After the final pooling layer, the 3d Feature Maps for the higher level features like head and body are flattened together into a comprehensive 2d array. This is then fed into the Fully-Connected(FC) Neural Network layer for classification. The FC layer in CNNs takes the features extracted by the convolutional layers and uses them to make final predictions. It connects every neuron from the previous layer to every neuron in the next, acting like a traditional neural network layer. This layer helps in combining the features to classify the image into specific categories. In this case Koala or not Koala!
Important Note(ReLU):
After every convolution layer, and before max pooling, the ReLU function is applied to the feature maps. All ReLU does is convert any negative input to 0, keeping positive inputs the same. ReLU introduces non-linearity to the model by transforming the input, allowing the model to capture more complex relationships in the data.
The Beauty of ConvNets:
At this point you might be wondering, how does the computer know what filters correspond to an ear or an eye? And, that’s what makes CNNs so amazing. When training a Convolutional Neural Network, it will automatically learn to detect relevant features because you are supplying thousands of Koala images. Initially, filters in the convolutional layers are assigned random values. The network makes predictions based on the current state of the filters, which are compared to the actual labels using a loss function. Backpropagation then adjusts the filter values by computing gradients and updating the weights to minimize the loss. This process is repeated over thousands of images and multiple epochs, gradually refining the filters to detect increasingly complex and relevant features, such as edges, textures, and eventually parts of objects, leading to accurate image classification.

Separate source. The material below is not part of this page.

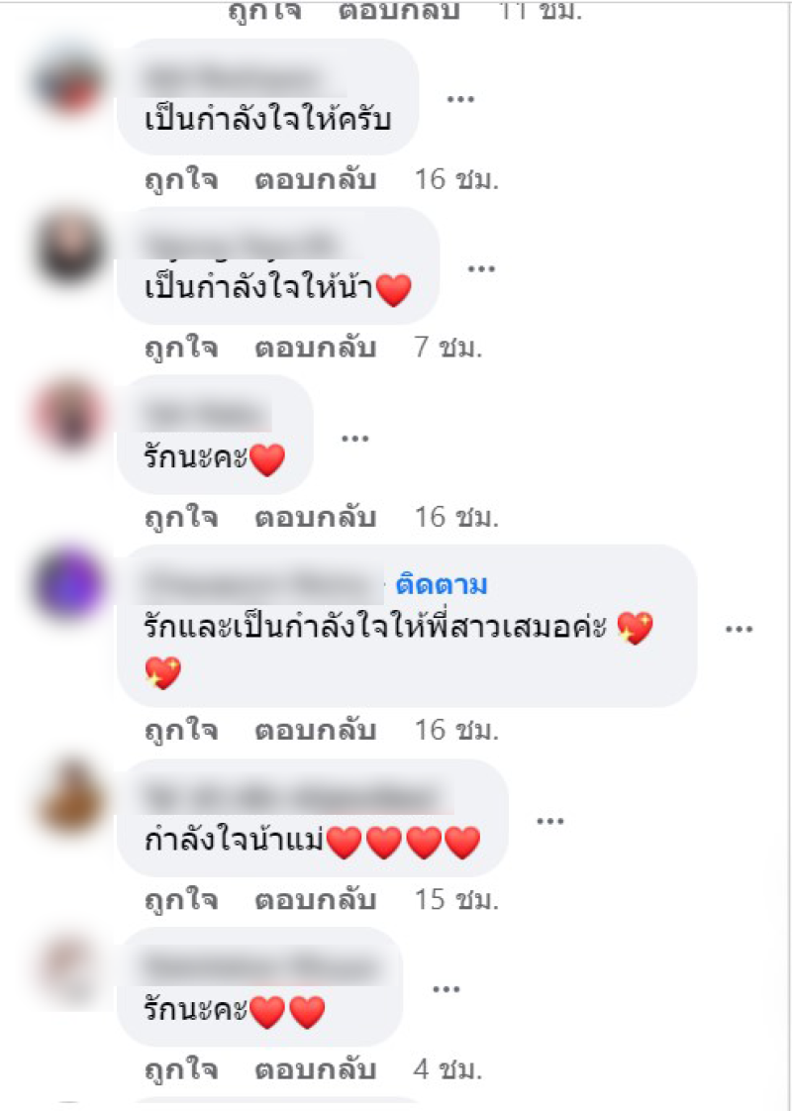Click the '7 ชม.' timestamp
The height and width of the screenshot is (1111, 792).
[447, 349]
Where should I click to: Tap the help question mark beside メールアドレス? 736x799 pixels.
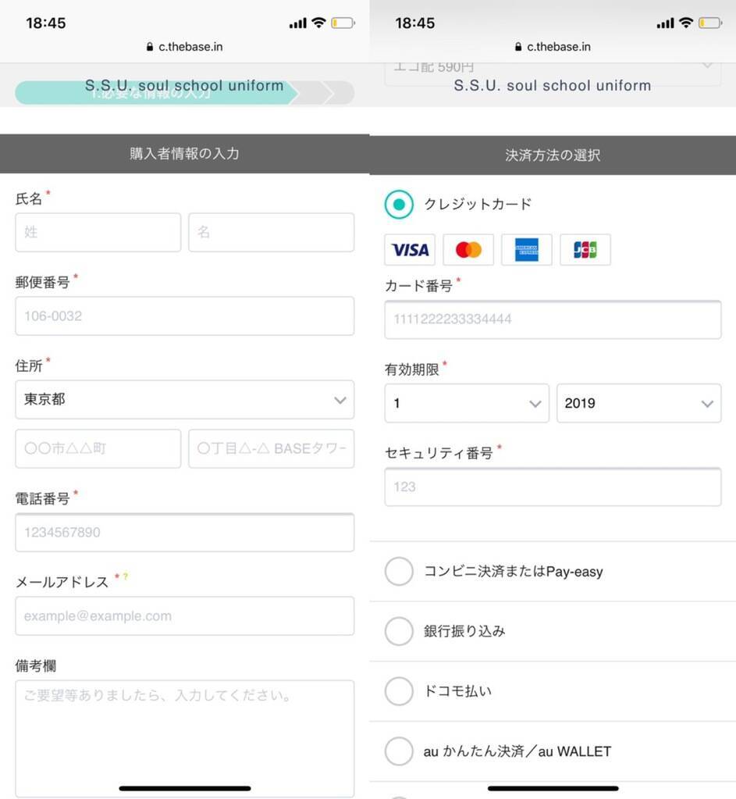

Applications In Identifying Brain Tumors:
Applying this concept to the human brain, leads to incredible insights into the nature of classifying brain tumors. CNNs can detect subtle and complex patterns in the image data that may be too intricate for physicians to notice. As CNNs progress through layers, they learn increasingly abstract features. Early layers may detect edges and textures, while deeper layers can combine these into more complex shapes and structures, potentially identifying patterns not immediately obvious to human observers. Brain Tumors have complex and varied appearances that go beyond simple visual patterns. CNNs can learn to recognize these complex patterns and structures through deep layers, providing new insights and accuracy to the field of radiology.
A 2023 study introduced BCM-CNN, a Deep Learning model that classified brain tumors as malignant or benign based on fMRI images with 99.98% accuracy. The CNN model was pre-trained with thousands of medical images, particularly for the classification of brain tumors(Gamel et. al, 2023)
A 2019 study proposed a CNN technique for a three-class classification to distinguish between three kinds of brain tumors, including glioma, meningioma, and pituitary tumors. They used a pre-trained GoogleNet for feature extraction from brain MRI scans. The system recorded a classification accuracy of 98.1%, outperforming all state-of-the-art methods(Deepak et. al, 2019).
Brain tumors are ranked 10th among major causes of death in the US with about 17,200 people dying annually. The old method of manually evaluating medical imaging is time-consuming, inaccurate, and prone to human error. While doctors will always be a valuable part of critical care, assistance from AI technologies can greatly improve our understanding of patient conditions and hopefully save many lives.